◆ Document:
____________________

- Borough: Ealing
- County: Greater London
- Population: 10,825 (2021)
- Major settlements: Southall
- Area: 1.052 km²

Current electoral ward
- Created: 2002
- Councillors: 2 (since 2022) 3 (2002-2022)

= Southall Broadway =

Electoral ward in London, England

Southall Broadway is an electoral ward in the London Borough of Ealing. The ward was first used in the 2002 elections and elects two councillors to Ealing London Borough Council.

== Geography ==
The ward is named after the town of Southall.

== Councillors ==

| Election | Councillors |  |  |  |
|---|---|---|---|---|
| 2022 |  | Kamaljit Nagpal (Labour) |  | Sarfraz Khan (Labour) |

== Elections ==

=== 2022 ===

Southall Broadway (2 seats)

____________________

◆ Required task A: According to the Southall Broadway page, in what year was the ward first used in elections?
◆ Required task B: On the Southall Broadway page, list the field names above the line "Current electoral ward".
◆ Required task C: Translate this sentence from the Southall Broadway page into Spanish: "The ward is named after the town of Southall."

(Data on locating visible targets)
____________________

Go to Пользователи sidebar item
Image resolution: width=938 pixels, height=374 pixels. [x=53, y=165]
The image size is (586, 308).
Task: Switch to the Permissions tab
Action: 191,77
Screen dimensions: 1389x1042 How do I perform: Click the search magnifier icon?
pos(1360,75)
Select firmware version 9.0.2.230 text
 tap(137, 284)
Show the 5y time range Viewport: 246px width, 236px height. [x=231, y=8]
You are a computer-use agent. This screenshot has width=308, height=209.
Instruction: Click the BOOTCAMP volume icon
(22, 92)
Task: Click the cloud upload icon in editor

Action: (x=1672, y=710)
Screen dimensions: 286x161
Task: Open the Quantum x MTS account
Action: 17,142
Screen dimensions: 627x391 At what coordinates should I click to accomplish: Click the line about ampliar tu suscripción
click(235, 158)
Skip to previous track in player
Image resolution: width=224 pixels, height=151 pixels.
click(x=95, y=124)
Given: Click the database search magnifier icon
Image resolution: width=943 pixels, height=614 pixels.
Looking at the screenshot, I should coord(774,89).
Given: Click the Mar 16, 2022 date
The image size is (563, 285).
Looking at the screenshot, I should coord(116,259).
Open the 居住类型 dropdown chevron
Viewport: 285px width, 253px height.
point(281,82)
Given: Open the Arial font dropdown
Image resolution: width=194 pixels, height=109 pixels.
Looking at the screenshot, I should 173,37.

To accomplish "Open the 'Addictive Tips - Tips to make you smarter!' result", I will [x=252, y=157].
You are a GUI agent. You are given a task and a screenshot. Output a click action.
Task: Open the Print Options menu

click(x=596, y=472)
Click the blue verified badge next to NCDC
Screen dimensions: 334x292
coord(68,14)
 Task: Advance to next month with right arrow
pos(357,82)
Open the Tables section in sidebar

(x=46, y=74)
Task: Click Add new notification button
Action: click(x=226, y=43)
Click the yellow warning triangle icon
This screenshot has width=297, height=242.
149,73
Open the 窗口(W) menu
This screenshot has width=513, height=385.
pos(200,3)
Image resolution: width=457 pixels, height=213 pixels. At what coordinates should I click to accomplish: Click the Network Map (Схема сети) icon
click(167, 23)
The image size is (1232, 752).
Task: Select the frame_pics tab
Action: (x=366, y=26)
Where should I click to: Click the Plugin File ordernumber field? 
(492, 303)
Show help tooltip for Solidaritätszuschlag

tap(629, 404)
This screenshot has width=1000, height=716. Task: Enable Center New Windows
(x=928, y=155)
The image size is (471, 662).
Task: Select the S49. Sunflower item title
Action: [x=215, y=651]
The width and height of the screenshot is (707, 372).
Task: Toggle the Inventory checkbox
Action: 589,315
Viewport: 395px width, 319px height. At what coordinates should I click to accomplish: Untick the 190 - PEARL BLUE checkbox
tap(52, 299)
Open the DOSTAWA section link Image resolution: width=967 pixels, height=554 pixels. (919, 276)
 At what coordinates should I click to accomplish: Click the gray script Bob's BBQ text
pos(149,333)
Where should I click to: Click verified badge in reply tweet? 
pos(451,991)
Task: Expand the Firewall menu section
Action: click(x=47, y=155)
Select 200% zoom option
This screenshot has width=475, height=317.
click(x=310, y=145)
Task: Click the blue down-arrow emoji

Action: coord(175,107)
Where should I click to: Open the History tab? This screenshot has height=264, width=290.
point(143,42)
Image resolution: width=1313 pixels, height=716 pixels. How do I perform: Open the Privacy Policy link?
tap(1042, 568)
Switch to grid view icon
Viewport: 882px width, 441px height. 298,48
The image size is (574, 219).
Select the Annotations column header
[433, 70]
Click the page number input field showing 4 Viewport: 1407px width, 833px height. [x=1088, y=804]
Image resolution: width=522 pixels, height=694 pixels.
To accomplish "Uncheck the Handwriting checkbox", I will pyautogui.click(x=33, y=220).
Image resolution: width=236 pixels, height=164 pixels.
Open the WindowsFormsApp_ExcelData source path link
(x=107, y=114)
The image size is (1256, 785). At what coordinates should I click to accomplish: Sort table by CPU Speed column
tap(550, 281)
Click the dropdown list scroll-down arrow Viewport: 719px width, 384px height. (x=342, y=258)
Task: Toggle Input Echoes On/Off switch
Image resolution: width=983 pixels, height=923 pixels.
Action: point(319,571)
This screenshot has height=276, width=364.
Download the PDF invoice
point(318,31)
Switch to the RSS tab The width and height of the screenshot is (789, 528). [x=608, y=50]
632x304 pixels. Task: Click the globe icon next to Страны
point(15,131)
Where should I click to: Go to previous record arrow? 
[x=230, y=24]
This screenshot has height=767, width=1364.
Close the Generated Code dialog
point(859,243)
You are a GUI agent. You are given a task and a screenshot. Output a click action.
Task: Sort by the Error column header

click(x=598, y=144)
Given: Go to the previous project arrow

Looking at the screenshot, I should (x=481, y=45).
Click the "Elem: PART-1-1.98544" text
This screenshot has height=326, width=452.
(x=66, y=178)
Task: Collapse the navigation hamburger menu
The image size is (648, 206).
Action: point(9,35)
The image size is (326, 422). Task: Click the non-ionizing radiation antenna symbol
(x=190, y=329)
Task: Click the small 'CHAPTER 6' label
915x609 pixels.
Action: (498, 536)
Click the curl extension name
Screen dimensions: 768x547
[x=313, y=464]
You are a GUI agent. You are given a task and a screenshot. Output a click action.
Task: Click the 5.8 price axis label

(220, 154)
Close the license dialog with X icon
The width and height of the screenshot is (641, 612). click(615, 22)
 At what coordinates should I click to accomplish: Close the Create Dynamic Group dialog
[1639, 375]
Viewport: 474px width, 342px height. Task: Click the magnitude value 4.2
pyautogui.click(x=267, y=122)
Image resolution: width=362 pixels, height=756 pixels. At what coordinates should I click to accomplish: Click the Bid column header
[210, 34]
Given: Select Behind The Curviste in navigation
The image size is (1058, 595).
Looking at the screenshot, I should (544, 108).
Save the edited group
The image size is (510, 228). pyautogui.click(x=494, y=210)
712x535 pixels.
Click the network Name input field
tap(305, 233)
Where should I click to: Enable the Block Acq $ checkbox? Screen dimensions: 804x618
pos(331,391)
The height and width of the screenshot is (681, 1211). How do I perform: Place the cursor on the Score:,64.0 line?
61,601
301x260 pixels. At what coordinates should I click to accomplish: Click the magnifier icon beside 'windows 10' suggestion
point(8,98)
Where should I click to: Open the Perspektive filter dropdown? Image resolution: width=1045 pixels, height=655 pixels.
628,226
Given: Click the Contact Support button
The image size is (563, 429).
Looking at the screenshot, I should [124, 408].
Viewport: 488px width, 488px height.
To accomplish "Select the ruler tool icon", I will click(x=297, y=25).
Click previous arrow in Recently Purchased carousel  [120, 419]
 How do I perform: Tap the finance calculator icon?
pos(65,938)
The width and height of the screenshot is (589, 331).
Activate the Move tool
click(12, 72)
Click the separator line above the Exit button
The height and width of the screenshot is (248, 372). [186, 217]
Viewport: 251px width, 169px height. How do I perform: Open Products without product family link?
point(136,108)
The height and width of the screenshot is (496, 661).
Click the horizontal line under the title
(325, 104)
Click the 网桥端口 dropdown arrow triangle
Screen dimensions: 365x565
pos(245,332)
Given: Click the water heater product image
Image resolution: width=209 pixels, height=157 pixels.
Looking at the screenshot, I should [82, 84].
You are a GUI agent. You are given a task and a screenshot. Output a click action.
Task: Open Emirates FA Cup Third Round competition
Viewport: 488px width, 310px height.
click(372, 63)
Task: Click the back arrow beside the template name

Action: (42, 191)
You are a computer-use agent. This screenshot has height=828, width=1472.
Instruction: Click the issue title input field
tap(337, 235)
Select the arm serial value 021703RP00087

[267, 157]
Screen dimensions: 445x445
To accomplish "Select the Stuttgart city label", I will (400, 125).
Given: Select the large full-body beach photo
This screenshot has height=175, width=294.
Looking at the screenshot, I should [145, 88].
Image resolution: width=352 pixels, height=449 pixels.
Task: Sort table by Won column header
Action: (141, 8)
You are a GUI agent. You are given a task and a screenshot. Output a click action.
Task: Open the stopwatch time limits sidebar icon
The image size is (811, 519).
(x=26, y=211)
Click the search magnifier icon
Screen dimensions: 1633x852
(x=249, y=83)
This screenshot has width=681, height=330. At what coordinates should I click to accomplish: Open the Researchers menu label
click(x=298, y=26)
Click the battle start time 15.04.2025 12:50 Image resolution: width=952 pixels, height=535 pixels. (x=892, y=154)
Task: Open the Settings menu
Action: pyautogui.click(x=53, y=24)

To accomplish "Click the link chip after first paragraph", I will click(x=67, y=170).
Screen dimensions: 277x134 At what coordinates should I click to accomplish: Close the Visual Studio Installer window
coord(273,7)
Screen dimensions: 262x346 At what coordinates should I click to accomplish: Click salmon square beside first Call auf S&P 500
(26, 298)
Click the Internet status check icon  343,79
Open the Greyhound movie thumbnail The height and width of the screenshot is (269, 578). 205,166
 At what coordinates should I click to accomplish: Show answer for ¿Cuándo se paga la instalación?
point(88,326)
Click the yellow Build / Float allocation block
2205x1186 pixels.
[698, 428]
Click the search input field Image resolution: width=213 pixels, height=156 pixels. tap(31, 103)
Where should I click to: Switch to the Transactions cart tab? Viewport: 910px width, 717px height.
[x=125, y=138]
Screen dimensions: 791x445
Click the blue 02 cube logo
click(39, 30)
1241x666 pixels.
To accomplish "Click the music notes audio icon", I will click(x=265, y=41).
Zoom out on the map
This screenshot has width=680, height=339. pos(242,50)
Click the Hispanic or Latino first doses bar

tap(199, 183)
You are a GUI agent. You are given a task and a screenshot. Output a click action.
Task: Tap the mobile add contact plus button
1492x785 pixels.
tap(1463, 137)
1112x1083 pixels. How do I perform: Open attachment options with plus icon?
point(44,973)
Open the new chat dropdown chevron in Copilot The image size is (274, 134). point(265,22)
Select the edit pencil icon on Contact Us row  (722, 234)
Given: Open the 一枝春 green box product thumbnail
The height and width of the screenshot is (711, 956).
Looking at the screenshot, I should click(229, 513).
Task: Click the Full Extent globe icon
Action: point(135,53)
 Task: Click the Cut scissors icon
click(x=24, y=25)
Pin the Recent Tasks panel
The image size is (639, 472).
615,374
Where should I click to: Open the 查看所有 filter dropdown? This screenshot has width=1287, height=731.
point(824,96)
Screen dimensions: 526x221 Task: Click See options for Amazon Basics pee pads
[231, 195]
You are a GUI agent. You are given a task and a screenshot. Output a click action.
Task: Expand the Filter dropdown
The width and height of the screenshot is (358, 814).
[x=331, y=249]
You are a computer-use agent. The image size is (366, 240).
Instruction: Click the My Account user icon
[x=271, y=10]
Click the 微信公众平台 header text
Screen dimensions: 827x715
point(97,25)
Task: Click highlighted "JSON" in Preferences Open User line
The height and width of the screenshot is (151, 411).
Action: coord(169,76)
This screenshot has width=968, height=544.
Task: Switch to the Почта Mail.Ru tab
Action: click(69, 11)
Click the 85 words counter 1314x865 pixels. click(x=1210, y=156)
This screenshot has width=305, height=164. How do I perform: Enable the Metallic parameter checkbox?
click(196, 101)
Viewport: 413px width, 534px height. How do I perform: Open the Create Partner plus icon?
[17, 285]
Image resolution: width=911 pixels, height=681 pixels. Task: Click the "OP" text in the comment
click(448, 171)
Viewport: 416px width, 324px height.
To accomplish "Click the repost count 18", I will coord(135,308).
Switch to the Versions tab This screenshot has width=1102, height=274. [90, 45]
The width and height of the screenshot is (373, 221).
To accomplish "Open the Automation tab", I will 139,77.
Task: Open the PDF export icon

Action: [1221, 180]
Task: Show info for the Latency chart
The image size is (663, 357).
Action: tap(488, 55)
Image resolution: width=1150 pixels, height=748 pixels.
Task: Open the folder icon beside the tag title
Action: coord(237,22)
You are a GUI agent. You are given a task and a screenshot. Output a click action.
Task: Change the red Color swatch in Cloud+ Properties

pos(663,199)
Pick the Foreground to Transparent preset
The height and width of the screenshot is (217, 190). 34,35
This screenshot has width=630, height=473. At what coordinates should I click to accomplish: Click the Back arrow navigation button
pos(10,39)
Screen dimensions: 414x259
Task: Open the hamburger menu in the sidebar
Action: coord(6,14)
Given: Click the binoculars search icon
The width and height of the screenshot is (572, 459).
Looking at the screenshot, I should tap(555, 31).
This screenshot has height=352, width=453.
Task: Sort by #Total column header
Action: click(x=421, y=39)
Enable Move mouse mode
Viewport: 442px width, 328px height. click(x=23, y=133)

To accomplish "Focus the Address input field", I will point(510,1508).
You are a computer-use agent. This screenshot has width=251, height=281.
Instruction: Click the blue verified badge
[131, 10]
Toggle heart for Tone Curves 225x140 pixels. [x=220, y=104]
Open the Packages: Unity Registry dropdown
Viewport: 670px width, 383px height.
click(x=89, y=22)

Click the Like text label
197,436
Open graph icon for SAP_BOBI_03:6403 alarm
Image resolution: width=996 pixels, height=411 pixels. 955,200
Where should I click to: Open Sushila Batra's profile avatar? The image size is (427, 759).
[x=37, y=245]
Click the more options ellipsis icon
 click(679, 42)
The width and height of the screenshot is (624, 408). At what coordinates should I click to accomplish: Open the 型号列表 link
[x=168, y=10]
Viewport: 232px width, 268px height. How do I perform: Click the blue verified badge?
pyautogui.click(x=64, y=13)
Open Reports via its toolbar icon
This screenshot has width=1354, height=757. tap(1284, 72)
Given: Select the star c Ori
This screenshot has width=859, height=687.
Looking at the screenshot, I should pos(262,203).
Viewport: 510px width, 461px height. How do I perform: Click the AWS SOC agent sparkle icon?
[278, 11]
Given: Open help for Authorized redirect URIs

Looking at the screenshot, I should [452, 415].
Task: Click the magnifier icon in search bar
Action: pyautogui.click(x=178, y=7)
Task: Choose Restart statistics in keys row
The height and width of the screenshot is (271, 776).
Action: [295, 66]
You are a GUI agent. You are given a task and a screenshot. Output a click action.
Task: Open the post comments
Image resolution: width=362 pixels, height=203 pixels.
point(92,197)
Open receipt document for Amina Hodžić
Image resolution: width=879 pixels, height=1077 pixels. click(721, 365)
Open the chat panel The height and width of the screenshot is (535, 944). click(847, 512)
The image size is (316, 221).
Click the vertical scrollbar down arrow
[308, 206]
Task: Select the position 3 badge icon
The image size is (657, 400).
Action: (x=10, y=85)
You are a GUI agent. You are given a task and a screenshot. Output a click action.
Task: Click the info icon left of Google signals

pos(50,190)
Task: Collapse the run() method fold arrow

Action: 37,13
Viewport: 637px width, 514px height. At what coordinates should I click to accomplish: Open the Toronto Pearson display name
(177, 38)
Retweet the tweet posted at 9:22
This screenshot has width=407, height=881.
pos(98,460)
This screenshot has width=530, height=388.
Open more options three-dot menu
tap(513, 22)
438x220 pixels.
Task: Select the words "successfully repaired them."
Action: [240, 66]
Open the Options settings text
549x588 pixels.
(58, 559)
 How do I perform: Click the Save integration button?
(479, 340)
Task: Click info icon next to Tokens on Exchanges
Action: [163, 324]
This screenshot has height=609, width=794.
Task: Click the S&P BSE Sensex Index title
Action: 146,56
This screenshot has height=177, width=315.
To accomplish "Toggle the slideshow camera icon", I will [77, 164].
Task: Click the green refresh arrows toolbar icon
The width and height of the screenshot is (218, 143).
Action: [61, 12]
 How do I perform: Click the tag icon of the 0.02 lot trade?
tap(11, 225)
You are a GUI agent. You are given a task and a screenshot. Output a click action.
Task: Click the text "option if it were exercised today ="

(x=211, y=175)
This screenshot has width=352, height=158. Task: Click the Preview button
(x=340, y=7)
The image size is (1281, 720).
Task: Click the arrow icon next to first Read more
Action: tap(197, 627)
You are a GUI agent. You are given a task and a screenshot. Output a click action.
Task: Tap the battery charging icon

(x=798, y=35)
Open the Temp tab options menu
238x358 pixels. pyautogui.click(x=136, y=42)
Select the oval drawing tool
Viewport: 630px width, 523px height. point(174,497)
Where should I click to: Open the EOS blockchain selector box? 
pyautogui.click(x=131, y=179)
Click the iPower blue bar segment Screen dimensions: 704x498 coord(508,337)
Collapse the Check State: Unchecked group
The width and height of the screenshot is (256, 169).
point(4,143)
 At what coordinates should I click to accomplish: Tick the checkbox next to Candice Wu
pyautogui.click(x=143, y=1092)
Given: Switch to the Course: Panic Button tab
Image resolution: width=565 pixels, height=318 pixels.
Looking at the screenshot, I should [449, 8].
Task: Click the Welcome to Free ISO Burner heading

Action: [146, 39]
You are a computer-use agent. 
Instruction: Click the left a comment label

____________________

◆ Task output A: 2002

◆ Task output B: Borough, County, Population, Major settlements, Area

◆ Task output C: El distrito electoral lleva el nombre de la localidad de Southall.